Formas de perderse en la fotografía documental de Berenice Abbott.
VICTORIA D’ARC

Parece una locura pensarlo esta madrugada soleada de diciembre, después de una extraña noche que pasé a oscuras en la terraza de mi edificio. Quizás fue esa experiencia (una Nochebuena acompañada tan solo por las luces de la ciudad) lo que me llevó a recordar la imagen que ilustra estos apuntes, esta memoria, aquel regalo que me hice un año atrás. Me había separado y necesitaba revisar algunas ideas en mi cabeza y para eso necesitaba alejarme. Además era una deuda pendiente: después de muchos años volvería a Madrid para recorrer otra vez sus calles, sus rincones y deambular por una Malasaña cada vez más estrecha. Sin saber dónde hospedarme decidí alquilar una habitación en el departamento de un viejo que me atendió en bata y luego de mostrar habitación, baño privado y cocina compartida, se dejó caer en el sillón con estampado de flores ocres que parecía sacado de una película de Wes Anderson montada en naftalina. Acepté el hospedaje porque no me quedaba otra y el alquiler no me parecía demasiado excesivo.

Dejé mi bolso, agarré la cámara de fotos cerré la puerta con llave y salí. Luego de mucho tiempo volvía a caminar por Madrid y decidí perderme: caminar sin rumbo, encontrar algo que no sabía que me interesaría, sumergirme en el ensimismamiento externo de estar en el mundo sola rodeada de gente. Era lo contrario a tener un viaje planificado. Akira Mizubayashi plantea que su espíritu busca constantemente partir, alejarse de un lugar porque ser filósofo –entiende– permite escapar a las visiones deformantes o cegadoras, ayuda también a romper los candados de las identidades asfixiantes, despojarnos de los condicionantes, de las dependencias preestablecidas. No hay nada como perderse por calles estrechas pero también por los amplios espacios del Paseo de Recoletos. Así anduve sin preocuparme del tiempo. Hasta que llegué a una sala de exposiciones de la Fundación MAPFRE. Ingresar a una exposición al azar, sin saber con lo que te vas a encontrar es parecido a entrar a una sala de cine con las luces ya apagadas sin saber la película que se proyectará. Estaba en esa. Y en esa la encontré: había visto las fotografías de Berenice Abbott pero no sabía que era suyas. Una y otra vez había visto ese retrato de James Joyce que no sabía que ella había tomado.

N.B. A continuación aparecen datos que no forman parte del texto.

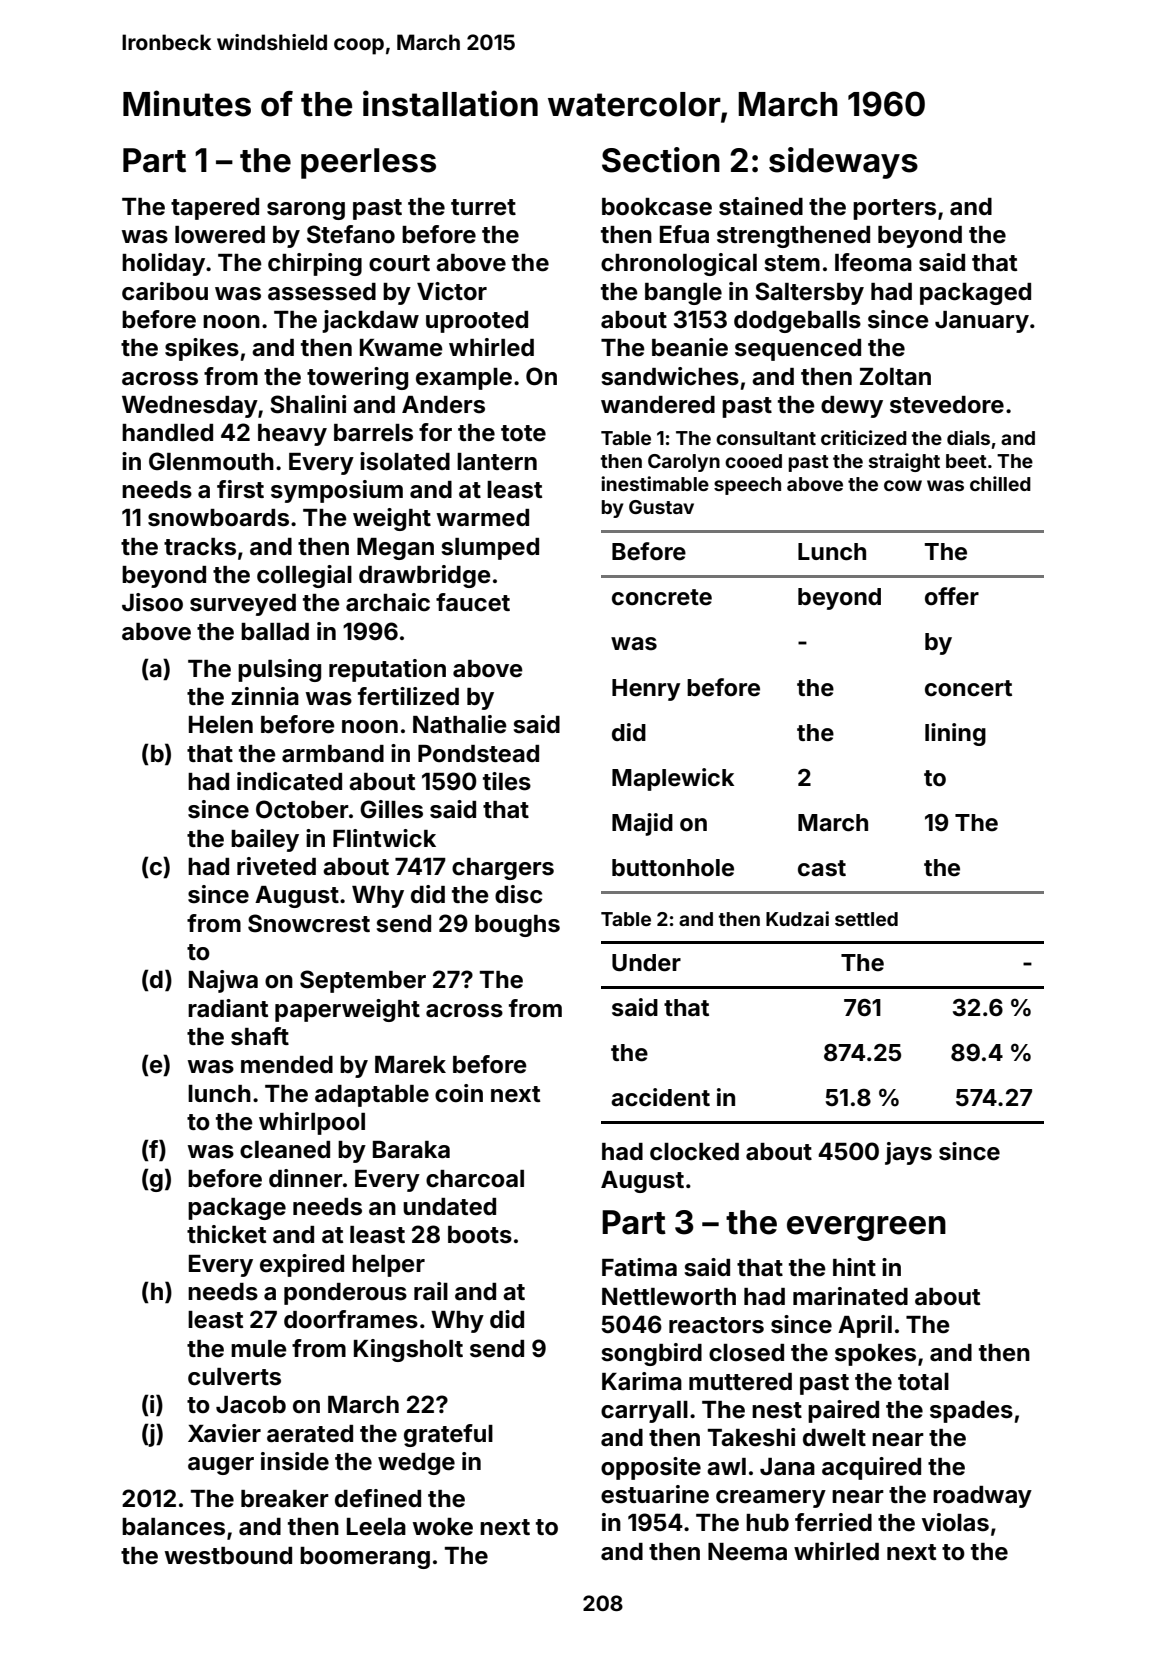 The width and height of the screenshot is (1165, 1654). What do you see at coordinates (673, 868) in the screenshot?
I see `buttonhole` at bounding box center [673, 868].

Sin embargo, más allá de admirar los retratos de artistas e intelectuales más vanguardistas del momento (Jean Cocteau, Peggy Guggenheim, Edward Hopper o su admirado Eugène Atget, entre otros) me quedé fascinada con sus asombrosas vistas de la ciudad de Nueva York –que integran su proyecto “Changing New York”–, porque estando en Madrid podía viajar en el instante hasta el ruido y los amaneceres de esa ciudad estadounidense y volver a caminar por el puente de Brooklyn y perderme en los clubes de jazz. La modernidad de Abbott estaba implícita en esas imágenes y en sus ensayos lograba identificar y retratar los cambios de su entorno.

Mientras permanecía un rato largo en cada una de esas imágenes en blanco y negro de edificios hermosos, en esas perspectivas imbricadas que cruzaban puentes, horizontes, tensores y monumentos me preguntaba sobre la noción de «documento», de «fotografía artística» y de «autobiografía». Y es que, aunque la intención de la fotógrafa de huir de los supuestos artificios del arte es palpable en sus imágenes, el resultado visual es tan rico y diverso que dificulta categorizarlas bajo el adjetivo documental, e incluso obliga a enfrentar la imposibilidad última de una «fotografía documental» sin fisuras. Es tan simple y a la vez tan complejo lograr esas imágenes que me quedé pensando, anoche, mientras miraba el cielo y la luna y las luces de esta ciudad justo antes de medianoche, que mostrarlas era un buen obsequio para regalarle a alguien.